Monday, February 10, 2020

Called to Humility

Sixth Sunday after the Epiphany

Lectionary Reading: Matthew 5:21-37 (NRSV)

What does it mean to grow in faith?

As our confirmation class seeks to do just this, we often lay out information for them.  We talk about rules to follow and lists to learn.  I had to memorize the Apostles' Creed for my confirmation Sunday.

We understand that in order to grow in the faith, one must have a working knowledge of the basics of our belief.  Then we can begin to expound on them.

This is what Jesus does in Sunday's piece of the Sermon on the Mount.  If you remember in last Sunday's lesson, Jesus tells us in verse 17 that he has not come to abolish but to fulfill the law.  And so we see a formula for this passage where Jesus begins, "You have heard it said," where he reminds us of the general information and then goes on to say, "But I say to you,"  and he lays upon us a further consideration.

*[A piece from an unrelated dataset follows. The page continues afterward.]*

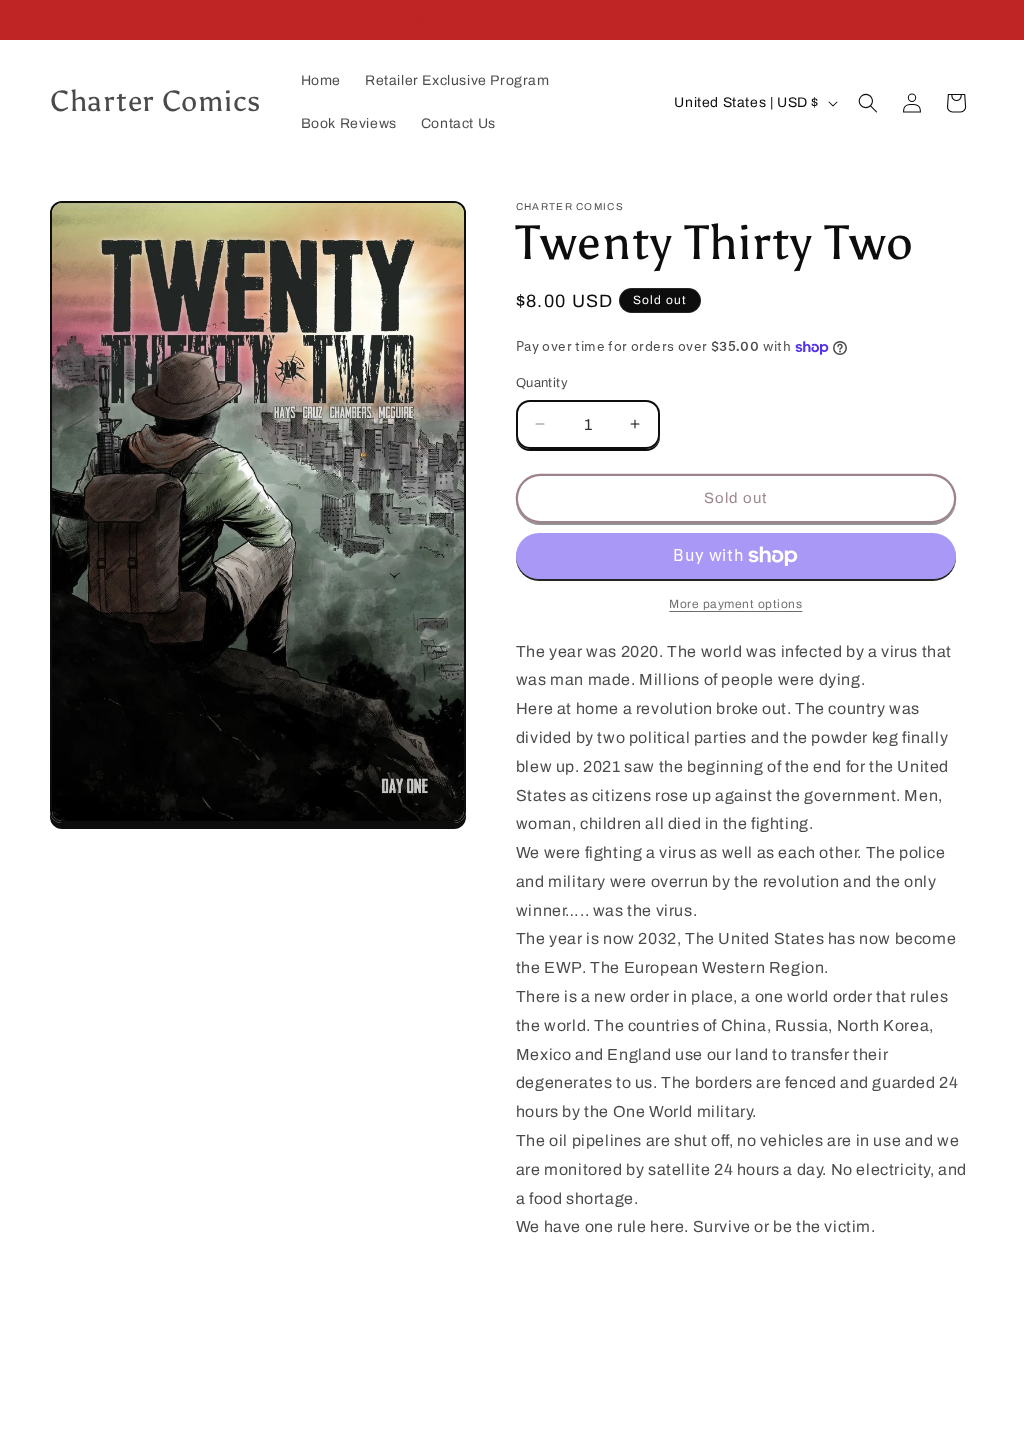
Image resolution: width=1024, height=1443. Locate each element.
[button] (868, 103)
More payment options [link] (735, 604)
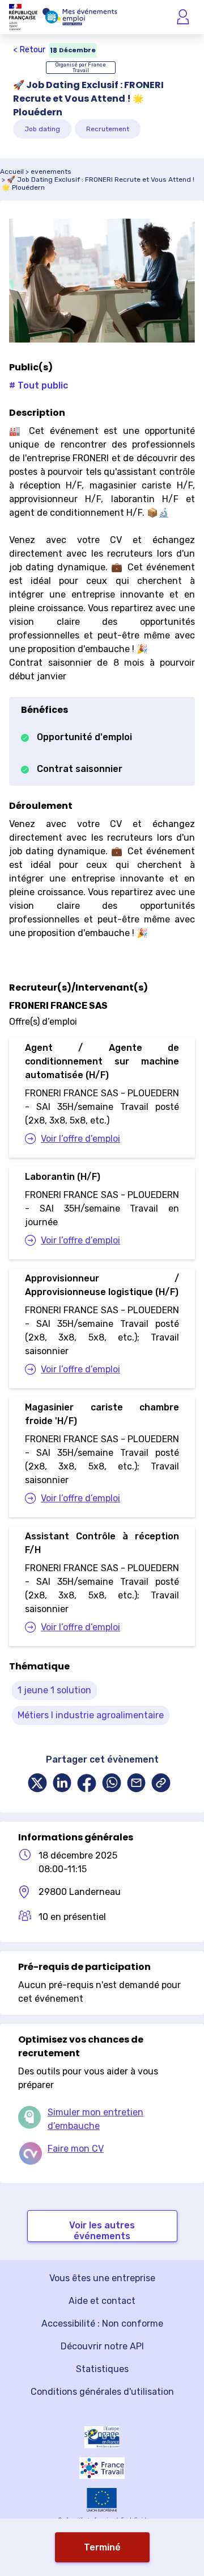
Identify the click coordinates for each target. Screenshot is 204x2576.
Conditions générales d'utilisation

Three of the four instances here could deal with the Ten Commandments.  The saying on divorce comes from Deuteronomy 24:1-4.

It seems that Jesus is moving our faith beyond our actions and into our intent.  There might be days when you say to yourself, "Well, at least I didn't kill anyone today!"  Jesus takes this idea and moves us to consider, "What if you didn't even allow yourself to become angry with someone?"

We might respond with, "Well, how can I keep from getting angry?"

There's an old Cherokee proverb about two wolves
warring inside us.  One contains negative emotions like anger
and jealousy.  The other represents joy and mercy.  The
one that wins is the one you feed.
Sometimes anger does flare up.  But whether or not I let it burn hot sometimes depends on if I feed it or not.

The passage on adultery increases the degree of difficulty for faithfulness.  Notice that Jesus doesn't berate women for what they are wearing.  He instead asks men to have respect for women as people rather than see them as objects.  This would have been shocking when you consider that women were seen as property owned by men in that culture.

This attitude is continued when he speaks of divorce.  Only a man could divorce a woman.  Her options if her husband let her go were few.  Most of the possibilities for her would not be pleasant.

Finally, we see Jesus moving us toward an integrity that would keep us from swearing oaths or vows.  An oath under God could be seen as misusing God's name (which we are commanded not to do).  Rather than use God's name as a kind of bargaining chip with others, we should exhibit the kind of righteousness that allows people to trust our word.

If we see how the Beatitudes move throughout the Sermon on the Mount, we could easily identify the following admonitions with a corresponding blessing:

Do not be angry or Blessed are the meek.

Do not commit adultery even in your heart or Blessed are the pure in spirit.

Do not divorce or Blessed are the peacemakers.

Do not swear an oath or Blessed are those who hunger and thirst for righteousness.

While some could argue that these sayings are impractical, I would argue the opposite.  They are a means to an end with the end being the reign of heaven.

We'll continue to explore these on Sunday!